The US embassy in London owes £14.6m in unpaid congestion charge fees, figures have revealed.

Unpaid fees and fines amassed by all embassies in the capital have been published by Transport for London (TfL).

The statistics show the Japanese embassy has the second highest debt at £10.1m, followed by India's high commission at £8.6m.

The embassy of the Republic of Togo, in central Africa, appears at the bottom of the list with a £40 bill.

Among all embassies, the total unpaid fees and fines accrued by diplomats between the launch of the congestion charge in London in 2003 and the end of last year is £143.5m.

TfL said in a statement: "We and the UK government are clear that the congestion charge is a charge for a service and not a tax.

"This means that diplomats are not exempt from paying it."

It said the majority of embassies in London do pay the charge, "but there remains a stubborn minority who refuse to do so, despite our representations through diplomatic channels".

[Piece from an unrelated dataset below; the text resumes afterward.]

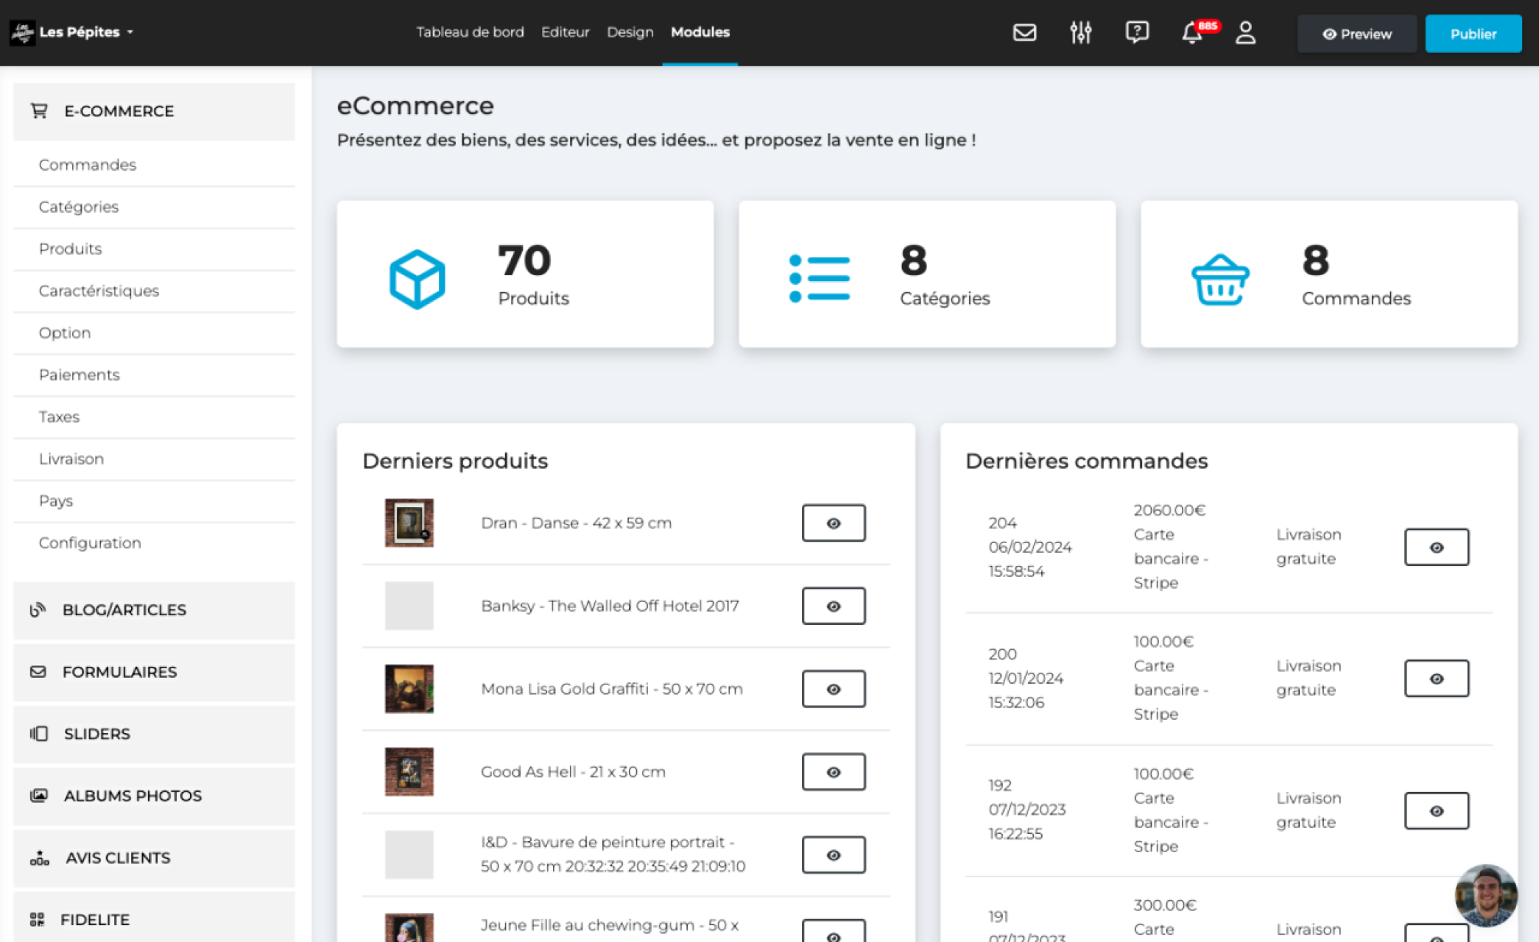Viewport: 1539px width, 942px height.
Task: Click the Publier button
Action: tap(1473, 34)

TfL added: "We will continue to pursue all unpaid congestion charge fees and related penalty charge notices, and are pushing for the matter to be taken up at the International Court of Justice."

The US embassy in London moved from Grosvenor Square to Nine Elms in January 2018.

A spokesperson for the US embassy said: "In accordance with international law as reflected in the 1961 Vienna Convention on Diplomatic Relations, our position is that the congestion charge is a tax from which diplomatic missions are exempt.

"Our long-standing position is shared by many other diplomatic missions in London."

Read more UK news:
Woman killed by pet XL bully dogs
Elvis Presley's granddaughter fights auction of Graceland

In February 2020, then foreign secretary Dominic Raab issued a written ministerial statement revealing his officials have written to "a number of diplomatic missions and international organisations" to "press for payment" of money owed relating to the congestion charge, parking fines and business rates.

The congestion charge scheme involves a £15 daily fee for driving within an area of central London between 7am and 6pm on weekdays, and between noon and 6pm on weekends and bank holidays.

There are discounts and exemptions for some people and vehicles - such as residents, taxis and fully electric cars.